START Exercise inputs

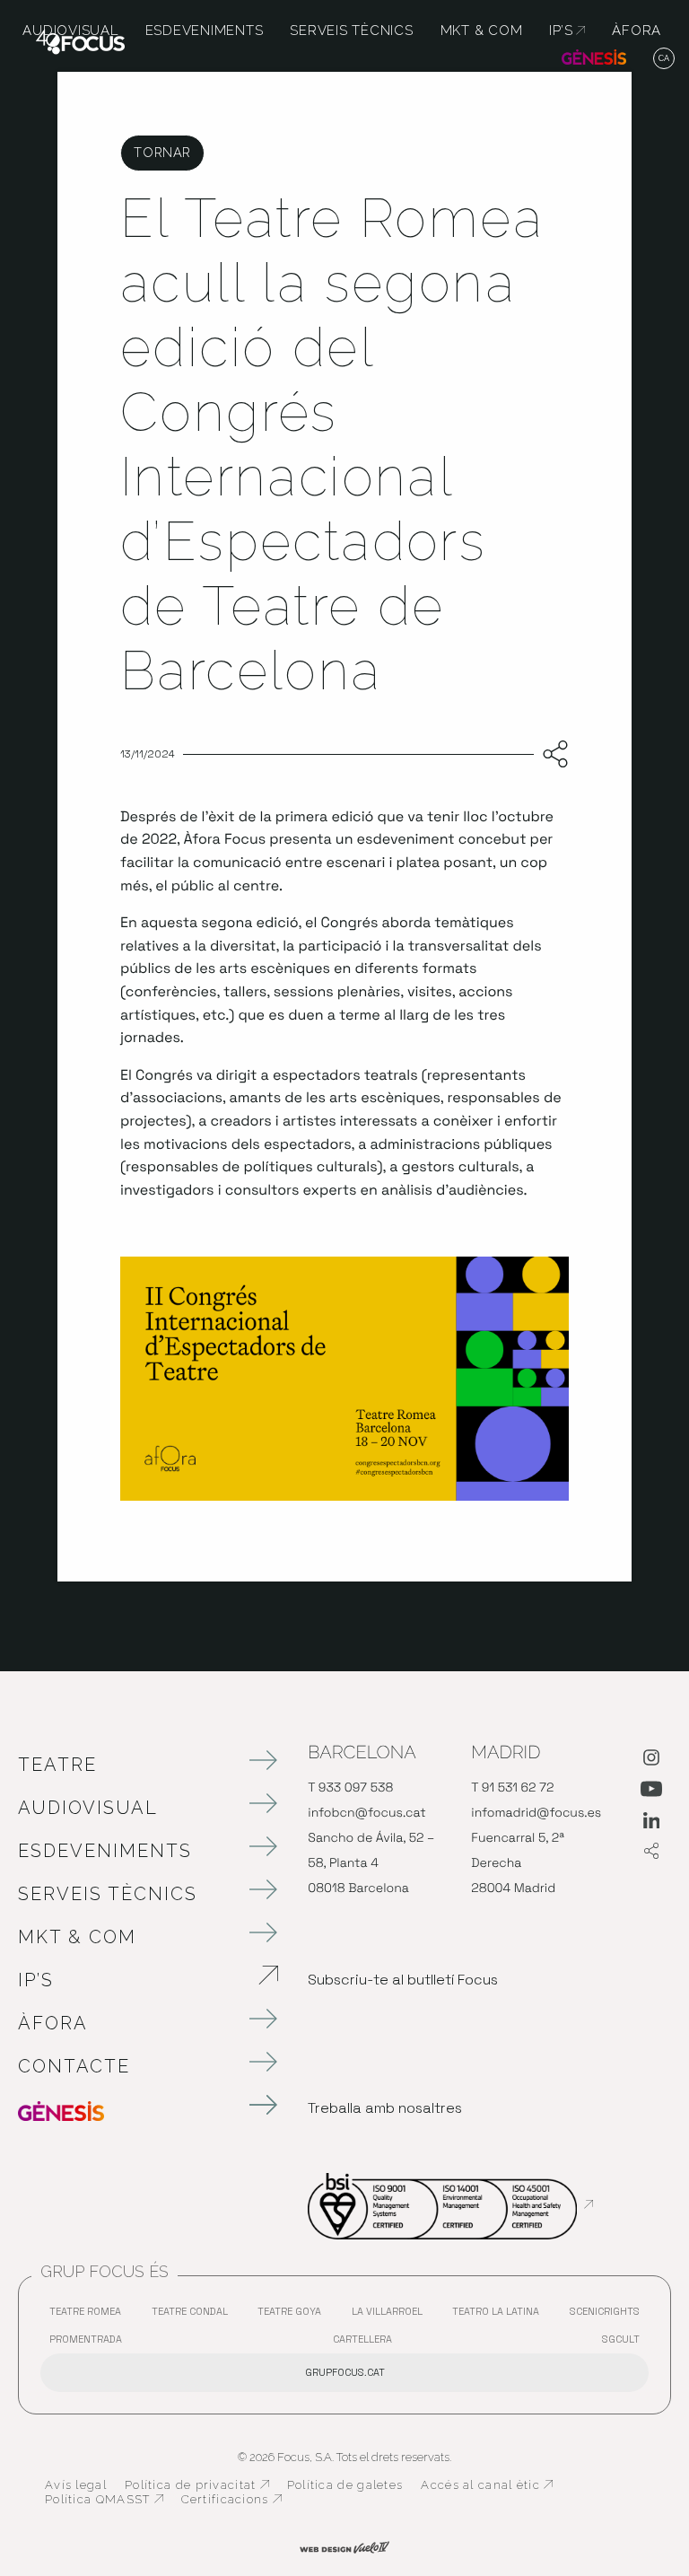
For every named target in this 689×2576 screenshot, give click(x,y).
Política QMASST (104, 2500)
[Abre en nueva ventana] (651, 1761)
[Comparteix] (551, 754)
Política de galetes (345, 2485)
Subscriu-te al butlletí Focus (403, 1979)
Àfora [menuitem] (636, 30)
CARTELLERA (367, 2343)
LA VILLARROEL (392, 2315)
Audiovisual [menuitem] (70, 30)
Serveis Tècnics (107, 1894)
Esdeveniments (105, 1851)
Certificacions (231, 2500)
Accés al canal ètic (487, 2485)
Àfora (53, 2023)
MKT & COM (77, 1937)
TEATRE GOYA (293, 2315)
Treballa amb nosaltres (385, 2107)
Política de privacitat (197, 2485)
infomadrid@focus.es (536, 1813)
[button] (664, 59)
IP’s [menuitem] (567, 30)
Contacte (74, 2066)
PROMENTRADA (90, 2343)
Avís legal (76, 2485)
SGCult (621, 2339)
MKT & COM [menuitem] (481, 30)
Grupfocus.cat (345, 2372)
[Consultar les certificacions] (450, 2204)
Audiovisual (88, 1807)
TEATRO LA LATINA (500, 2315)
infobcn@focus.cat (366, 1813)
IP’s (130, 1980)
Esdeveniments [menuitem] (204, 30)
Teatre (57, 1764)
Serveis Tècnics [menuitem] (351, 30)
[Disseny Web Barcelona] (344, 2546)
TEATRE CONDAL (194, 2315)
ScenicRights (609, 2315)
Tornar (162, 152)
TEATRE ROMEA (89, 2315)
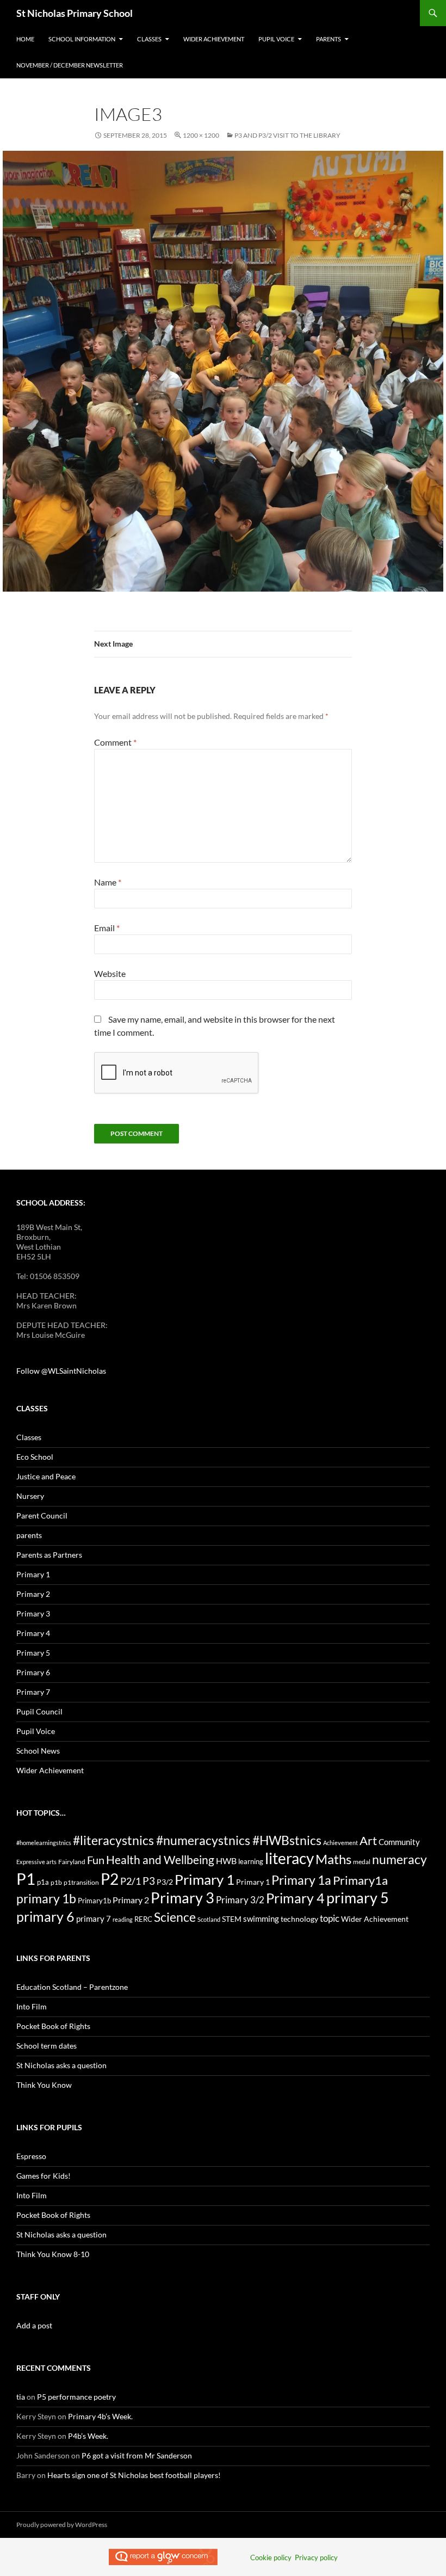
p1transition (81, 1882)
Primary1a (360, 1880)
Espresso (31, 2156)
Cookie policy (271, 2557)
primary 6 (45, 1916)
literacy (289, 1858)
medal (361, 1862)
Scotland (208, 1919)
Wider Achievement (213, 38)
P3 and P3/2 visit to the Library (287, 135)
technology (299, 1918)
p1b (56, 1882)
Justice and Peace (46, 1476)
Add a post (34, 2325)
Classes (149, 38)
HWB (226, 1860)
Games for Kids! (43, 2175)
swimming (261, 1918)
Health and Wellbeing (160, 1859)
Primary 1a (301, 1880)
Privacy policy (316, 2557)
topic (329, 1918)
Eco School (34, 1456)
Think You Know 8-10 (52, 2254)
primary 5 (357, 1898)
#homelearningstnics (43, 1842)
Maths (333, 1859)
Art (368, 1840)
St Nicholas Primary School (74, 13)
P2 (110, 1879)
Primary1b (94, 1900)
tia (20, 2396)
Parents (328, 38)
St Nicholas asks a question (61, 2065)
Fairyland (71, 1861)
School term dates (46, 2045)
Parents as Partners (49, 1554)
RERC (143, 1919)
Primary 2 (33, 1594)
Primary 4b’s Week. (100, 2416)
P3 (149, 1880)
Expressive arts (36, 1861)
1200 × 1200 (201, 135)
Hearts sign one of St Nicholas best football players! (134, 2475)
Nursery (30, 1496)
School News (38, 1750)
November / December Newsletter (69, 65)
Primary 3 (33, 1613)
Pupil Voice (276, 38)
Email (107, 928)
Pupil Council (39, 1711)
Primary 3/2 (240, 1899)
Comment (115, 742)
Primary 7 (33, 1691)
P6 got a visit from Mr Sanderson (137, 2455)
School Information (81, 38)
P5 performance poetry (76, 2396)
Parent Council (41, 1515)
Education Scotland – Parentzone (72, 1986)
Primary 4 (33, 1633)
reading (123, 1919)
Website (110, 973)
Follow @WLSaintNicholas (61, 1370)
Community (399, 1842)
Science (175, 1917)
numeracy (399, 1859)
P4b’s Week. (88, 2435)
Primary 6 (33, 1672)
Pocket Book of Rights (53, 2026)
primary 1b (46, 1898)
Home (25, 38)
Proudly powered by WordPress (61, 2524)
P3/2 (165, 1881)
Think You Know (44, 2084)
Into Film (31, 2006)
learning (250, 1861)
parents (29, 1535)
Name (107, 882)
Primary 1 (33, 1574)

END Exercise inputs

Work instructions: Output the full listing above exactly, excluding all pictures.

Task solution:
For every named target in this 689×2576 screenshot, give click(x,y).
Política QMASST (104, 2500)
[Abre en nueva ventana] (651, 1761)
[Comparteix] (551, 754)
Política de galetes (345, 2485)
Subscriu-te al butlletí Focus (403, 1979)
Àfora [menuitem] (636, 30)
CARTELLERA (367, 2343)
LA VILLARROEL (392, 2315)
Audiovisual [menuitem] (70, 30)
Serveis Tècnics (107, 1894)
Esdeveniments (105, 1851)
Certificacions (231, 2500)
Accés al canal ètic (487, 2485)
Àfora (53, 2023)
MKT & COM (77, 1937)
TEATRE GOYA (293, 2315)
Treballa amb nosaltres (385, 2107)
Política de privacitat (197, 2485)
infomadrid@focus.es (536, 1813)
[button] (664, 59)
IP’s [menuitem] (567, 30)
Contacte (74, 2066)
PROMENTRADA (90, 2343)
Avís legal (76, 2485)
SGCult (621, 2339)
MKT & COM [menuitem] (481, 30)
Grupfocus.cat (345, 2372)
[Consultar les certificacions] (450, 2204)
Audiovisual (88, 1807)
TEATRO LA LATINA (500, 2315)
infobcn@focus.cat (366, 1813)
IP’s (130, 1980)
Esdeveniments [menuitem] (204, 30)
Teatre (57, 1764)
Serveis Tècnics [menuitem] (351, 30)
[Disseny Web Barcelona] (344, 2546)
TEATRE CONDAL (194, 2315)
ScenicRights (609, 2315)
Tornar (162, 152)
TEATRE ROMEA (89, 2315)
p1transition (81, 1882)
Primary1a (360, 1880)
Espresso (31, 2156)
Cookie policy (271, 2557)
primary 6 (45, 1916)
literacy (289, 1858)
medal (361, 1862)
Scotland (208, 1919)
Wider Achievement (213, 38)
P3 and P3/2 visit to the Library (287, 135)
technology (299, 1918)
p1b (56, 1882)
Justice and Peace (46, 1476)
Add a post (34, 2325)
Classes (149, 38)
HWB (226, 1860)
Games for Kids! (43, 2175)
swimming (261, 1918)
Health and Wellbeing (160, 1859)
Primary 1a (301, 1880)
Privacy policy (316, 2557)
topic (329, 1918)
Eco School (34, 1456)
Think You Know 8-10 (52, 2254)
primary 5 (357, 1898)
#homelearningstnics (43, 1842)
Maths (333, 1859)
Art (368, 1840)
St Nicholas Primary School (74, 13)
P2 (110, 1879)
Primary1b (94, 1900)
tia (20, 2396)
Parents (328, 38)
St Nicholas asks a question (61, 2065)
Fairyland (71, 1861)
School term dates (46, 2045)
Parents as Partners (49, 1554)
RERC (143, 1919)
Primary 2 (33, 1594)
Primary 4b’s Week. (100, 2416)
P3 (149, 1880)
Expressive arts (36, 1861)
1200 × 1200 (201, 135)
Hearts sign one of St Nicholas best football players! (134, 2475)
Nursery (30, 1496)
School News (38, 1750)
November / December Newsletter (69, 65)
Primary 3 (33, 1613)
Pupil Voice (276, 38)
Email (107, 928)
Pupil Council (39, 1711)
Primary 3/2 (240, 1899)
Comment (115, 742)
Primary 7 (33, 1691)
P6 got a visit from Mr Sanderson (137, 2455)
School Information (81, 38)
P5 performance poetry (76, 2396)
Parent Council (41, 1515)
Education Scotland – Parentzone (72, 1986)
Primary 4 (33, 1633)
reading (123, 1919)
Website (110, 973)
Follow @WLSaintNicholas (61, 1370)
Community (399, 1842)
Science (175, 1917)
numeracy (399, 1859)
P4b’s Week. (88, 2435)
Primary 6 (33, 1672)
Pocket Book of Rights (53, 2026)
primary 1b (46, 1898)
Home (25, 38)
Proudly powered by WordPress (61, 2524)
P3/2 (165, 1881)
Think You Know (44, 2084)
Into Film (31, 2006)
learning (250, 1861)
parents (29, 1535)
Name (107, 882)
Primary 1 (33, 1574)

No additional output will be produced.